*** Opening AVAILABLE RECORDS ***

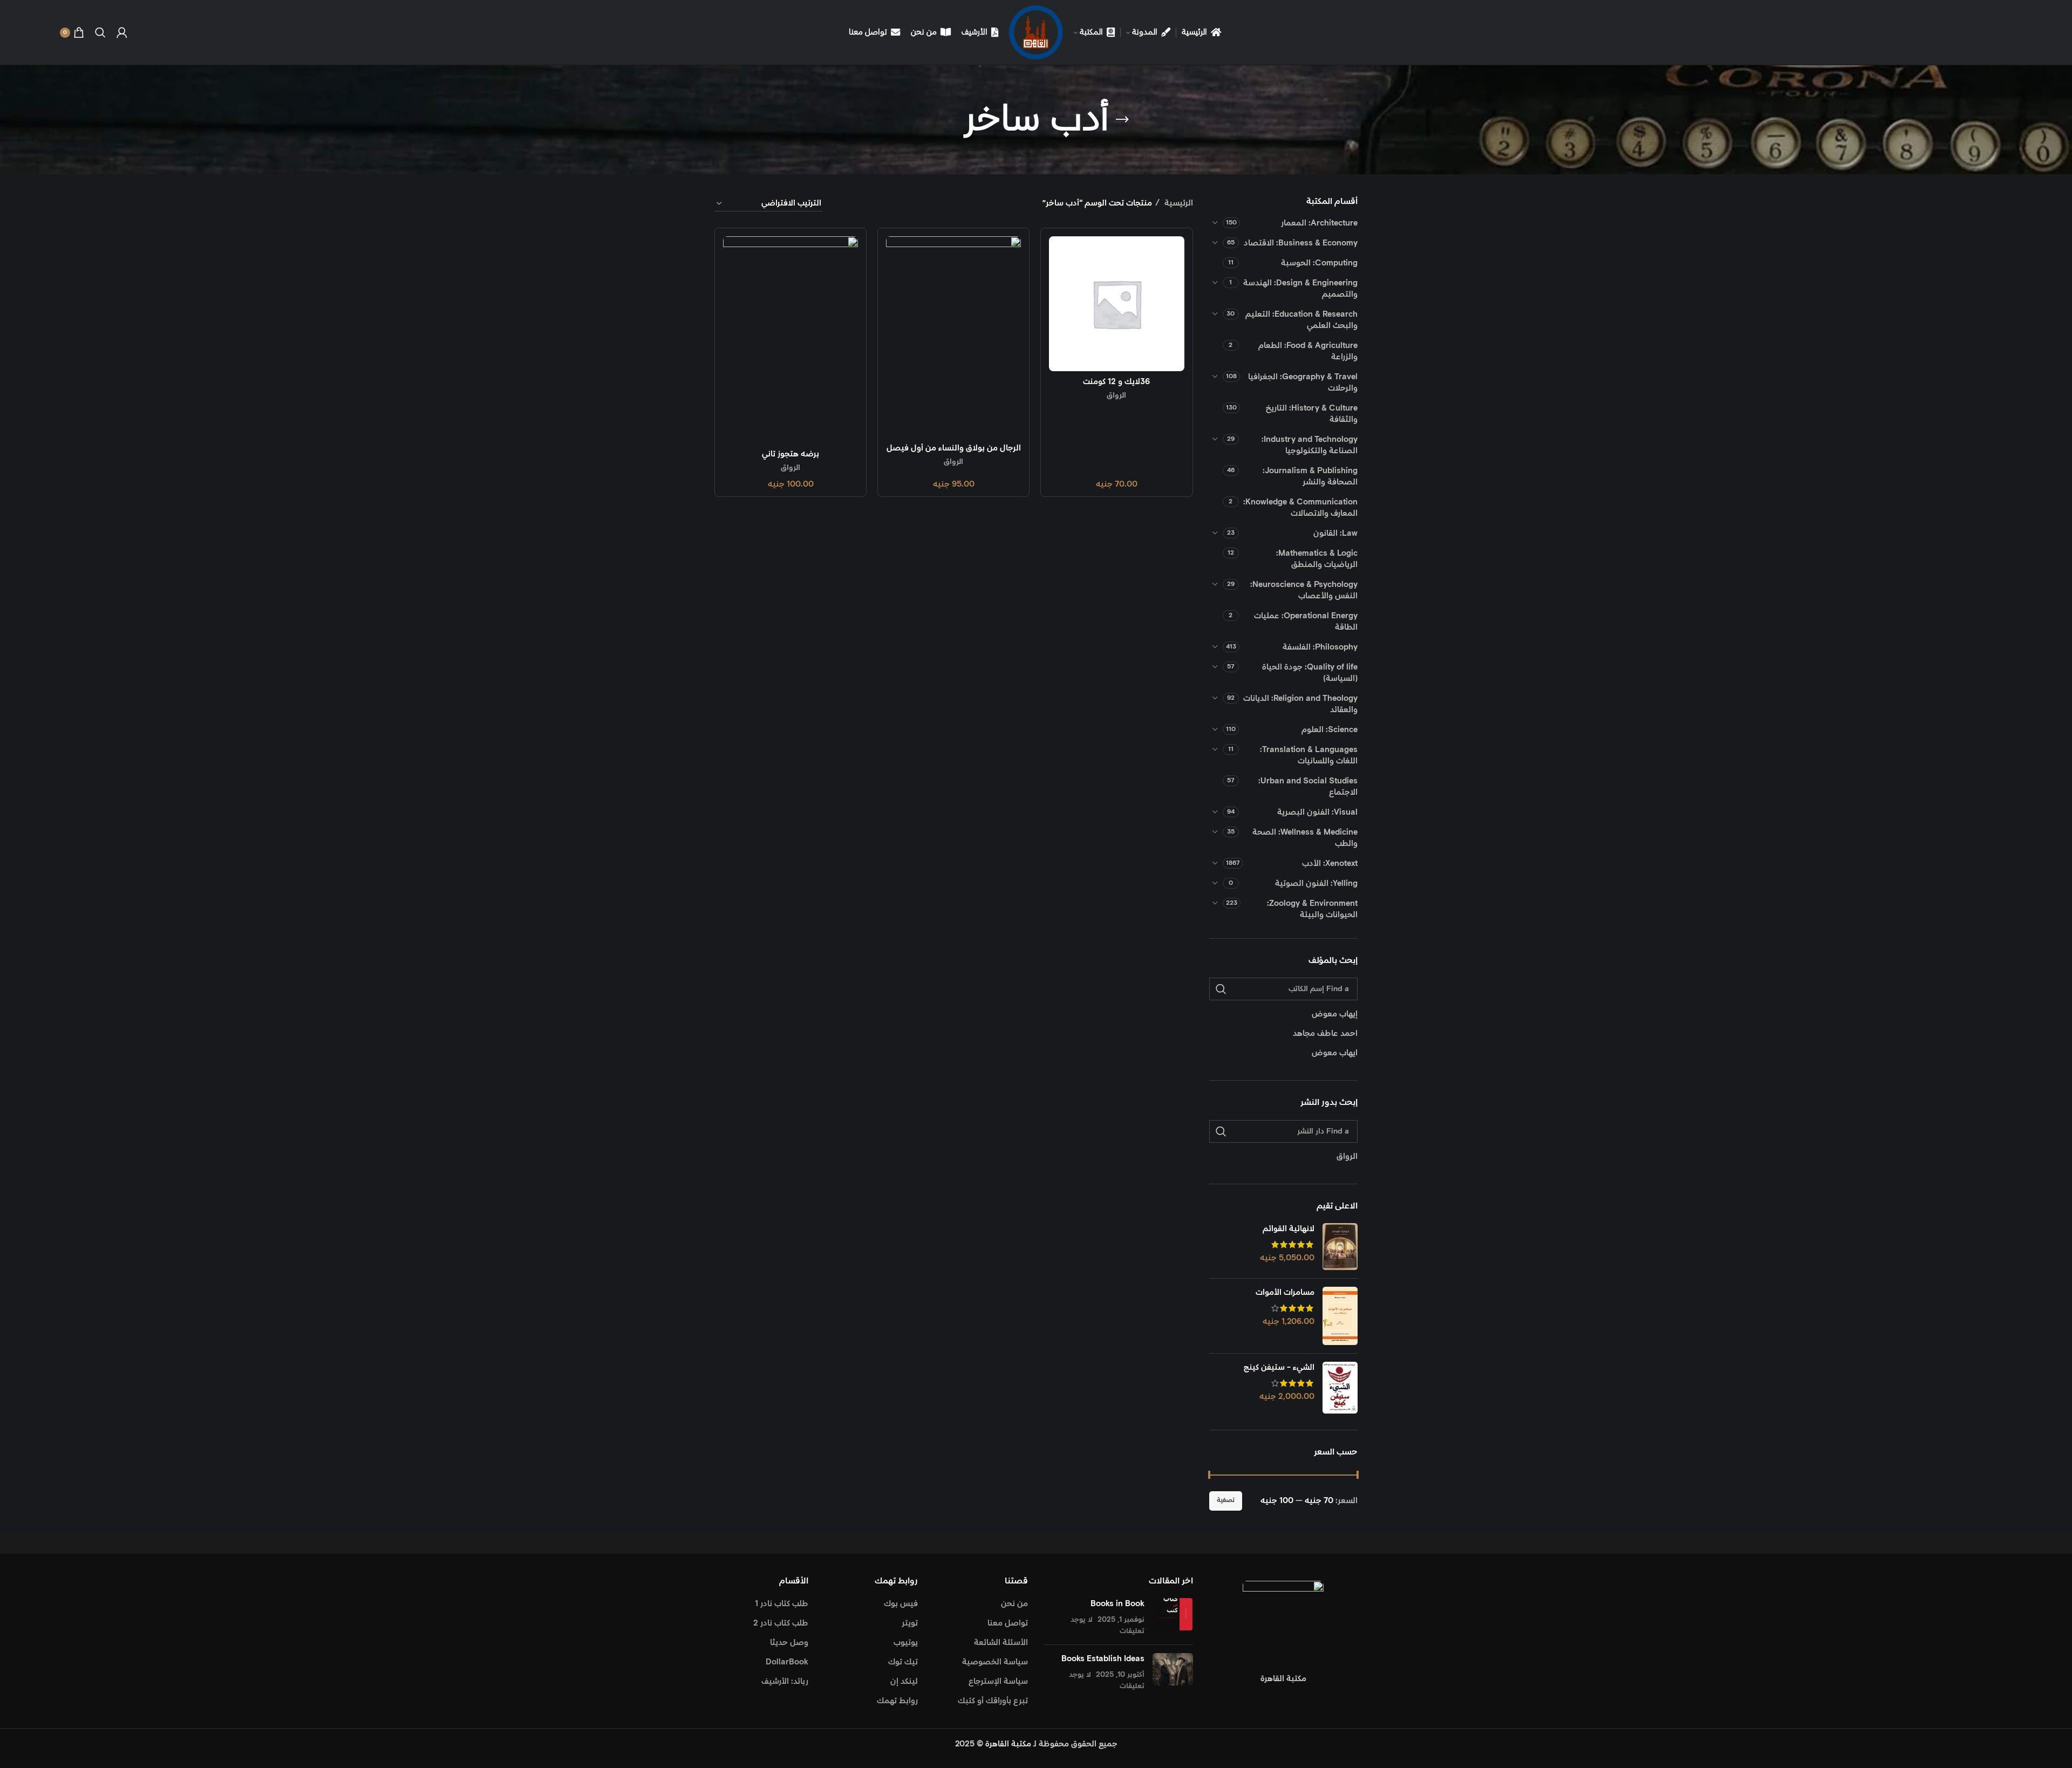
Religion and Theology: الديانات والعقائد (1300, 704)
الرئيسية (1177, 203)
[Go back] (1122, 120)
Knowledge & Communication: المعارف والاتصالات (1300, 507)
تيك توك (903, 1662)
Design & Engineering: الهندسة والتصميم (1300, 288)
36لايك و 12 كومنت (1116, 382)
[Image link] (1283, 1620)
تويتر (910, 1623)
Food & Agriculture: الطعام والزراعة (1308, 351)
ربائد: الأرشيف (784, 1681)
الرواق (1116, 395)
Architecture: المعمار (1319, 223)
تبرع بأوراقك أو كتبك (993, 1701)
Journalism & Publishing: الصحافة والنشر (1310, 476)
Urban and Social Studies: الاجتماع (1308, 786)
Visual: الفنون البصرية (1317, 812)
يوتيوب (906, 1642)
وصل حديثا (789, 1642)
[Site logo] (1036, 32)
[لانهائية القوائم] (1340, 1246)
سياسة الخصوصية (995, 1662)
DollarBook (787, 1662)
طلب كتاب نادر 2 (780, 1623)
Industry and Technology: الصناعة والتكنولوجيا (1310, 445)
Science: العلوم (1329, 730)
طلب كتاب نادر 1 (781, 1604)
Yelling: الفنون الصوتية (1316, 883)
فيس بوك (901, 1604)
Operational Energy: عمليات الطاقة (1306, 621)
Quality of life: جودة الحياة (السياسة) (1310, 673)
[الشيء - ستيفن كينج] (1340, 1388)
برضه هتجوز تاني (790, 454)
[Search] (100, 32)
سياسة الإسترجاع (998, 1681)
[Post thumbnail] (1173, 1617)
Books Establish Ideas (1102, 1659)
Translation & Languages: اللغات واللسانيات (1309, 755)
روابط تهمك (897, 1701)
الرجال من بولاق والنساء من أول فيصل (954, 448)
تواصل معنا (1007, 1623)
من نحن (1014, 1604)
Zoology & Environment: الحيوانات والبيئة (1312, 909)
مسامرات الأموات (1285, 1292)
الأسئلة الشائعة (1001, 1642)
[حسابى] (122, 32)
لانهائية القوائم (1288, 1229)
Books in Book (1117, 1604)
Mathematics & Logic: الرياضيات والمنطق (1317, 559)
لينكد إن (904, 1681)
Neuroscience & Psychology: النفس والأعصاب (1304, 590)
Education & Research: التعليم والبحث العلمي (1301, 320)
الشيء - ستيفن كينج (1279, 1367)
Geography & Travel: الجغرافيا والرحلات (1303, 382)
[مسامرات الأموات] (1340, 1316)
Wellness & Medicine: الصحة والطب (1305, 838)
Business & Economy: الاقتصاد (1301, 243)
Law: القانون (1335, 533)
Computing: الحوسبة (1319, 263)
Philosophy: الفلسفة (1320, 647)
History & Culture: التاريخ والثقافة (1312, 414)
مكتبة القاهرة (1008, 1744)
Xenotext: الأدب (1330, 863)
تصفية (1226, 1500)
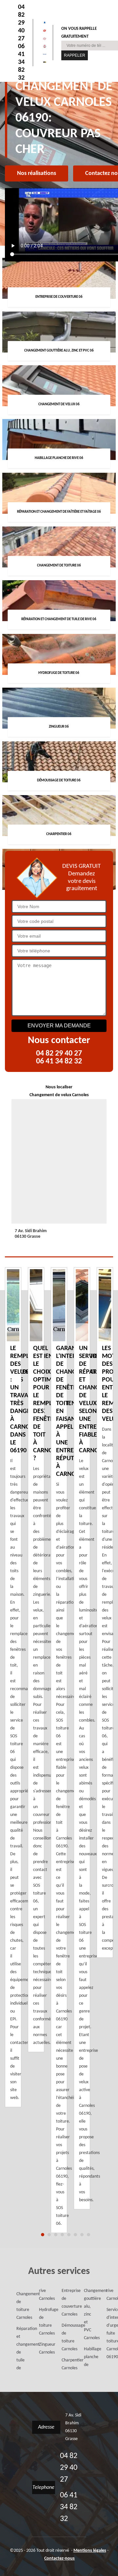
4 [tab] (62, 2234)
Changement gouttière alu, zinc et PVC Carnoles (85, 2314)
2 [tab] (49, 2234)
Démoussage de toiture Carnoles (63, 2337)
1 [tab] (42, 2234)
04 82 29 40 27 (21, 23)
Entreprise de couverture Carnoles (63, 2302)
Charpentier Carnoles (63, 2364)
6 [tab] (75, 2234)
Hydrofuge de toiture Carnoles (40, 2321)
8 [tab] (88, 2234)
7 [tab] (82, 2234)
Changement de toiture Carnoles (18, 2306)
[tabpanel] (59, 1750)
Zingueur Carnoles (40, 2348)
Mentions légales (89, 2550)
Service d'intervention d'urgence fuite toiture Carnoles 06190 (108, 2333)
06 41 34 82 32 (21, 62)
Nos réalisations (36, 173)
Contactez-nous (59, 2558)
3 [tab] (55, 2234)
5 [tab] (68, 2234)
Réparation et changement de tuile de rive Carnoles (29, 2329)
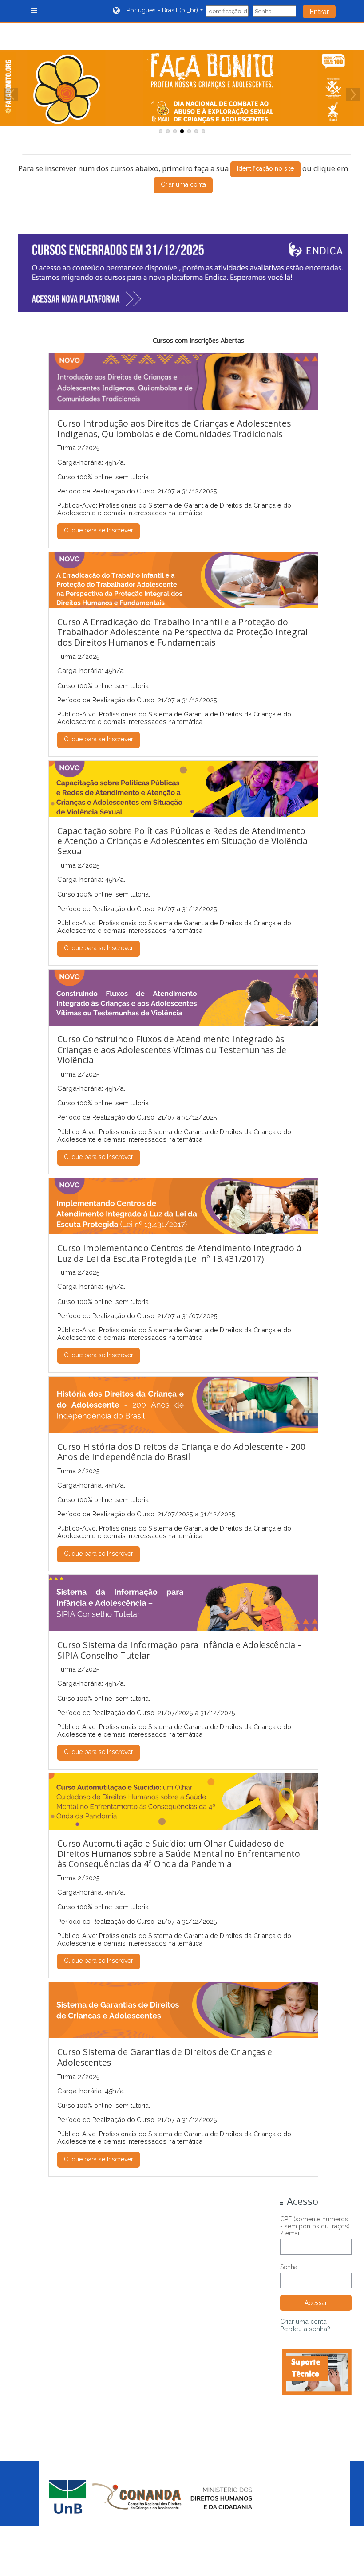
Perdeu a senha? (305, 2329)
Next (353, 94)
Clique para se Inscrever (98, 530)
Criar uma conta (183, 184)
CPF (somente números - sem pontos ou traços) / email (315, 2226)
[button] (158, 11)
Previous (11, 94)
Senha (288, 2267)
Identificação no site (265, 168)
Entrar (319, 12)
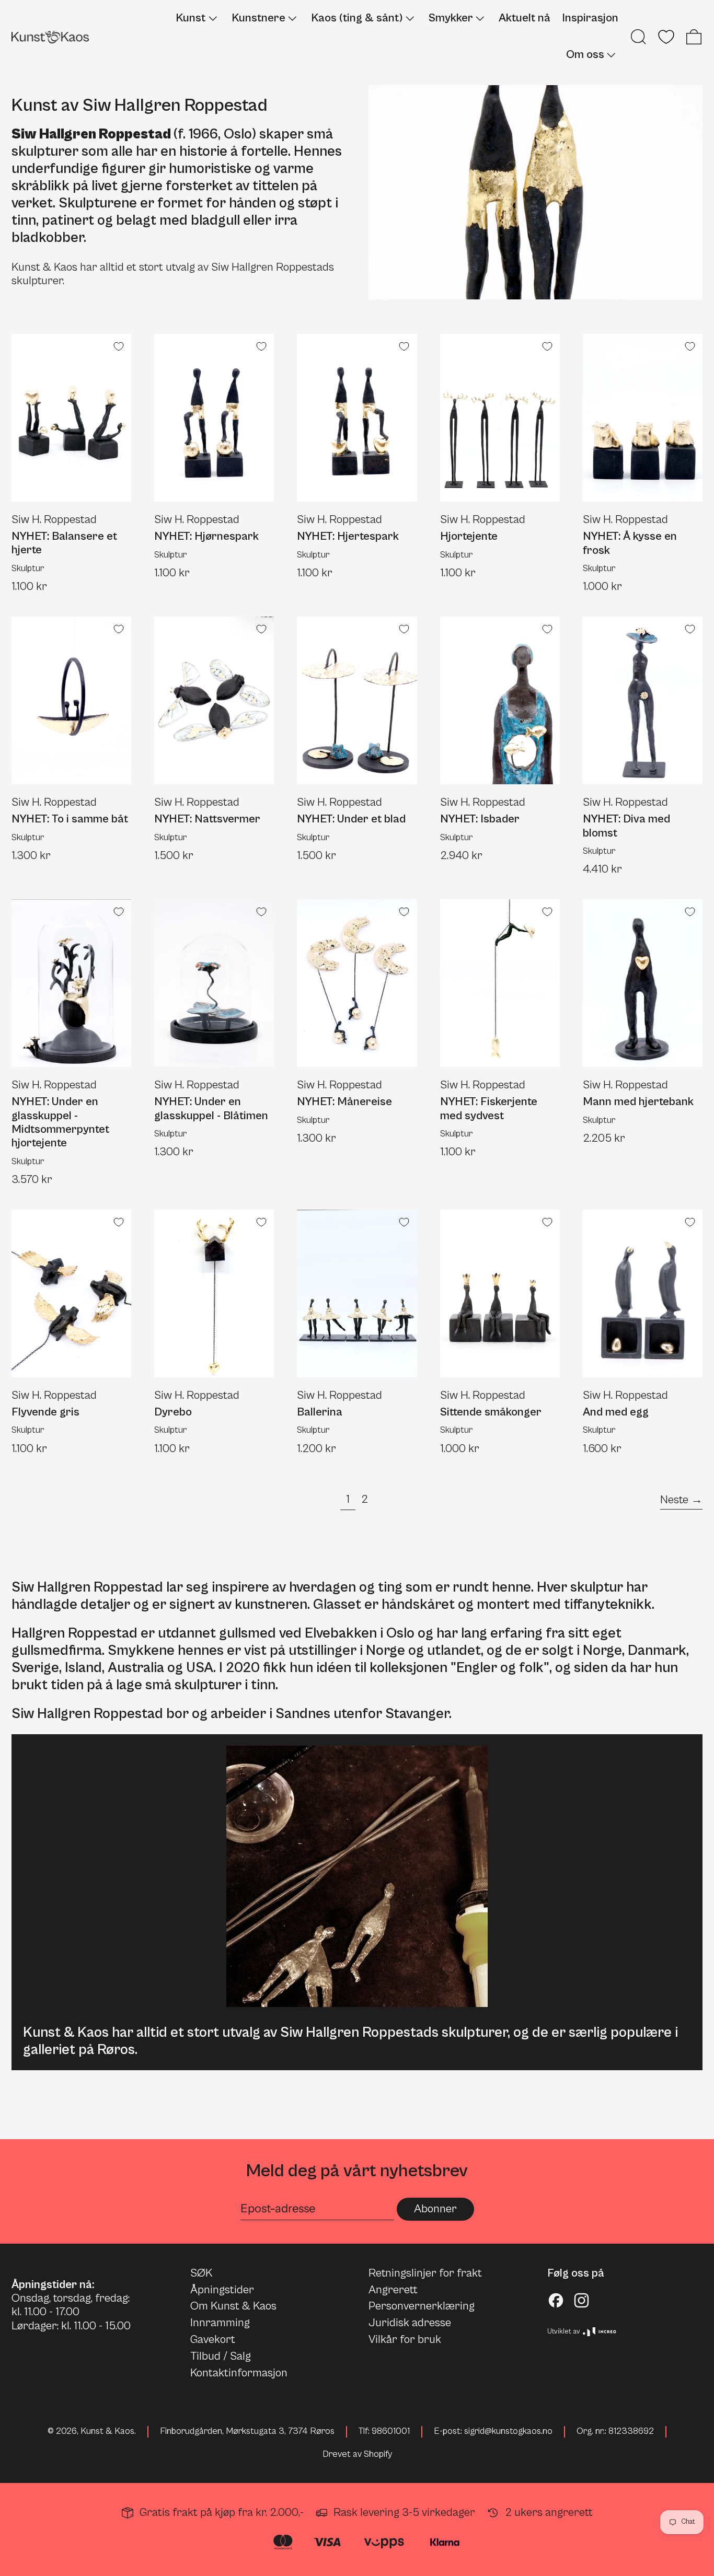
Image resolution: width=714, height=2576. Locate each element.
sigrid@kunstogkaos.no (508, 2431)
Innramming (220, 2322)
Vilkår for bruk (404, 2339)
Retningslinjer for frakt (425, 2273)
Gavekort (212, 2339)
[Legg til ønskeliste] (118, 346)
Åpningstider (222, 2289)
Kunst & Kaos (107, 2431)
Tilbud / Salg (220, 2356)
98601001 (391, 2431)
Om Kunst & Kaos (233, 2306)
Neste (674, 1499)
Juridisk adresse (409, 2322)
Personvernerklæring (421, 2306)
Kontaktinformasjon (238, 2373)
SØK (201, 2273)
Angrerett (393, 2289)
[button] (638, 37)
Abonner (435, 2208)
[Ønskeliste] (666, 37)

*** Closing AVAILABLE RECORDS ***

TO DO:
Your copy of the data above should match it exactly, apart from the images.

ANSWER FOR THE TASK:
Religion and Theology: الديانات والعقائد (1300, 704)
الرئيسية (1177, 203)
[Go back] (1122, 120)
Knowledge & Communication: المعارف والاتصالات (1300, 507)
تيك توك (903, 1662)
Design & Engineering: الهندسة والتصميم (1300, 288)
36لايك و 12 كومنت (1116, 382)
[Image link] (1283, 1620)
تويتر (910, 1623)
Food & Agriculture: الطعام والزراعة (1308, 351)
ربائد: الأرشيف (784, 1681)
الرواق (1116, 395)
Architecture: المعمار (1319, 223)
تبرع بأوراقك أو كتبك (993, 1701)
Journalism & Publishing: الصحافة والنشر (1310, 476)
Urban and Social Studies: الاجتماع (1308, 786)
Visual: الفنون البصرية (1317, 812)
يوتيوب (906, 1642)
وصل حديثا (789, 1642)
[Site logo] (1036, 32)
[لانهائية القوائم] (1340, 1246)
سياسة الخصوصية (995, 1662)
DollarBook (787, 1662)
طلب كتاب نادر 2 (780, 1623)
Industry and Technology: الصناعة والتكنولوجيا (1310, 445)
Science: العلوم (1329, 730)
طلب كتاب نادر 1 (781, 1604)
Yelling: الفنون الصوتية (1316, 883)
فيس بوك (901, 1604)
Operational Energy: عمليات الطاقة (1306, 621)
Quality of life: جودة الحياة (السياسة) (1310, 673)
[الشيء - ستيفن كينج] (1340, 1388)
برضه هتجوز تاني (790, 454)
[Search] (100, 32)
سياسة الإسترجاع (998, 1681)
[Post thumbnail] (1173, 1617)
Books Establish Ideas (1102, 1659)
Translation & Languages: اللغات واللسانيات (1309, 755)
روابط تهمك (897, 1701)
الرجال من بولاق والنساء من أول فيصل (954, 448)
تواصل معنا (1007, 1623)
من نحن (1014, 1604)
Zoology & Environment: الحيوانات والبيئة (1312, 909)
مسامرات الأموات (1285, 1292)
الأسئلة الشائعة (1001, 1642)
[حسابى] (122, 32)
لانهائية القوائم (1288, 1229)
Books in Book (1117, 1604)
Mathematics & Logic: الرياضيات والمنطق (1317, 559)
لينكد إن (904, 1681)
Neuroscience & Psychology: النفس والأعصاب (1304, 590)
Education & Research: التعليم والبحث العلمي (1301, 320)
الشيء - ستيفن كينج (1279, 1367)
Geography & Travel: الجغرافيا والرحلات (1303, 382)
[مسامرات الأموات] (1340, 1316)
Wellness & Medicine: الصحة والطب (1305, 838)
Business & Economy: الاقتصاد (1301, 243)
Law: القانون (1335, 533)
Computing: الحوسبة (1319, 263)
Philosophy: الفلسفة (1320, 647)
History & Culture: التاريخ والثقافة (1312, 414)
مكتبة القاهرة (1008, 1744)
Xenotext: الأدب (1330, 863)
تصفية (1226, 1500)
4 [tab] (62, 2234)
Changement gouttière alu, zinc et PVC Carnoles (85, 2314)
2 [tab] (49, 2234)
Démoussage de toiture Carnoles (63, 2337)
1 [tab] (42, 2234)
04 82 29 40 27 (21, 23)
Entreprise de couverture Carnoles (63, 2302)
Charpentier Carnoles (63, 2364)
6 [tab] (75, 2234)
Hydrofuge de toiture Carnoles (40, 2321)
8 [tab] (88, 2234)
7 [tab] (82, 2234)
Changement de toiture Carnoles (18, 2306)
[tabpanel] (59, 1750)
Zingueur Carnoles (40, 2348)
Mentions légales (89, 2550)
Service d'intervention d'urgence fuite toiture Carnoles 06190 (108, 2333)
06 41 34 82 32 (21, 62)
Nos réalisations (36, 173)
Contactez-nous (59, 2558)
3 [tab] (55, 2234)
5 [tab] (68, 2234)
Réparation et changement de tuile de rive Carnoles (29, 2329)
Perdeu a senha? (305, 2329)
Next (353, 94)
Clique para se Inscrever (98, 530)
Criar uma conta (183, 184)
CPF (somente números - sem pontos ou traços) / email (315, 2226)
[button] (158, 11)
Previous (11, 94)
Senha (288, 2267)
Identificação no site (265, 168)
Entrar (319, 12)
Image resolution: width=714, height=2576. Locate each element.
sigrid@kunstogkaos.no (508, 2431)
Innramming (220, 2322)
Vilkår for bruk (404, 2339)
Retningslinjer for frakt (425, 2273)
Gavekort (212, 2339)
[Legg til ønskeliste] (118, 346)
Åpningstider (222, 2289)
Kunst & Kaos (107, 2431)
Tilbud / Salg (220, 2356)
98601001 (391, 2431)
Om Kunst & Kaos (233, 2306)
Neste (674, 1499)
Juridisk adresse (409, 2322)
Personvernerklæring (421, 2306)
Kontaktinformasjon (238, 2373)
SØK (201, 2273)
Angrerett (393, 2289)
[button] (638, 37)
Abonner (435, 2208)
[Ønskeliste] (666, 37)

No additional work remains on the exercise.